Implied consent is inferred from behaviour — rolling up a sleeve for a blood pressure measurement, opening the mouth for oral examination. Valid for low-risk, routine examinations and investigations but insufficient for significant interventions.
Written consent is required by GMC guidance for:
- Surgery, procedures under general or regional anaesthesia.
- Procedures with significant risk of adverse outcomes.
- Research or treatment where participation forms are required.
- Storage or use of human tissue under the Human Tissue Act 2004.
- Living organ donation.
Written consent is strong evidence of process but not itself a substitute for capacity, disclosure, and voluntariness. A signed form obtained from a patient lacking capacity or given insufficient information is not valid.
Valid consent has three elements:
- Capacity — the patient must have capacity to consent to the specific intervention (see MCA, below).
- Information — the patient must be given sufficient information (Montgomery — below).
- Voluntariness — the patient must not be under undue influence, coercion, or duress.

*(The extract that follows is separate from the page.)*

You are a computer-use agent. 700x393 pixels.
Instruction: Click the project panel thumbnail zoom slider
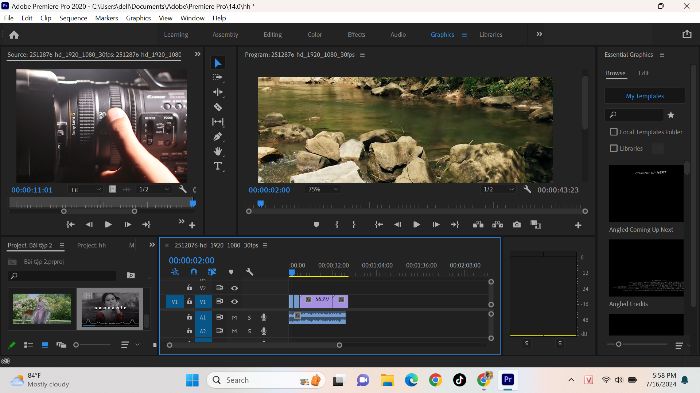(x=93, y=345)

3. Information Required for Valid Consent — Montgomery
Montgomery v Lanarkshire Health Board (2015) changed the UK legal standard for consent. Before Montgomery, the standard was Bolam (what a responsible body of doctors would disclose). Since Montgomery, the standard is patient-centred: a doctor is under a duty to take reasonable care to ensure that the patient is aware of any material risks and of reasonable alternative or variant treatments.
A risk is "material" if:
- A reasonable person in the patient's position would likely attach significance to it, or
- The doctor is, or should reasonably be, aware that this particular patient would likely attach significance to it.
In practice, this means:
- Tailor the information to the individual patient (their values, concerns, beliefs).

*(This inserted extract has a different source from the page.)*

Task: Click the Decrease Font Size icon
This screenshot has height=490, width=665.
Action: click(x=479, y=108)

- Explain the nature and purpose of the intervention.
- Explain serious risks, common risks, and any risks that would matter to this patient even if rare.
- Explain reasonable alternatives, including no treatment, with their risks and benefits.
- Give the patient time to weigh the information — avoid consent on the morning of surgery wherever possible.
- Document the discussion.
UKMLA trap: a patient develops a complication not explicitly discussed pre-operatively. If the risk was material (meaningful to this specific patient) and not disclosed, consent may not be valid and the patient may have grounds for a claim. Pre-printed consent forms that tick every risk but with no recorded discussion fail the Montgomery test.
4. Gillick Competence and Fraser Guidelines
Gillick competence is the principle (from Gillick v West Norfolk and Wisbech Area Health Authority, 1985) that a child under 16 can consent to their own medical treatment if they have sufficient intelligence, competence, and understanding to fully appreciate what is involved. The decision is decision-specific and depends on the maturity of the child and the complexity of the decision.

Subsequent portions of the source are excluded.